Thank you for choosing us for your healthcare needs. Our goal is to provide and maintain a good physician-patient relationship. The following is our Financial Policy, which we ask you to review and sign before your first visit.
Your co-payment, deductible, co-insurance, or pending balance is due at the time of service. We accept cash, checks, American Express, Discover, MasterCard, and Visa. We can also store your preferred method of payment in your account demographics.
Our providers participate in various insurance and managed care plans. We are happy to bill your health insurance carrier as a courtesy to you. We suggest all patients review their health coverage with their carrier before receiving services or treatment. The patient is responsible for notifying us of any changes regarding the insurance policy. Your insurance policy is a contract between you and your insurance company, and the staff will not know all the terms of your insurance policy. Please be aware that some, and perhaps all, of the services provided may be non-covered and not considered reasonable and necessary under the Medicare program and other medical insurance. The patient/financial guardian will be responsible for any remaining balances.
Patients without health insurance are expected to pay at the time of service. As a courtesy, we offer a 20% discount on most services rendered. If you are unable to pay the full balance at the time of service, the remaining balance is expected upon receipt of your first statement.
Priority Medical Group has a plan for outstanding balances owed under certain circumstances of financial hardship. We are willing to discuss your situation and try to work out a plan that will meet both your needs and the needs of the medical group. Please consult with one of our billing staff for further information.

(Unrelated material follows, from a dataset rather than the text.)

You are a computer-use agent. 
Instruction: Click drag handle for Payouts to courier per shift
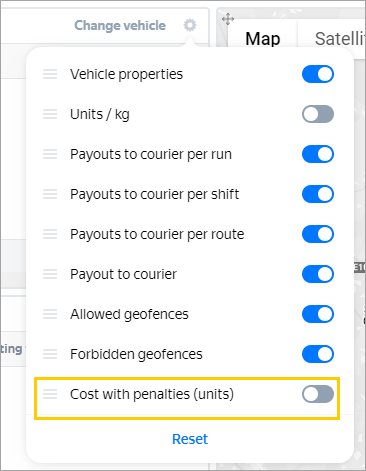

We will bill your employer’s workers’ compensation insurance carrier and follow all other procedures as required by the state’s worker’s compensation laws. As the patient, it is your responsibility to notify us prior to the visit that it is a work-related case and to provide us with the appropriate worker’s compensation policy information.
Due to state laws surrounding auto insurance payments and payment delays, we regret to inform you that we may not be able to bill third-party administrators in liability cases. In addition, we cannot suspend our regular billing and collection process when services have been rendered. Your health insurance carrier or financial guarantor will be billed for the services.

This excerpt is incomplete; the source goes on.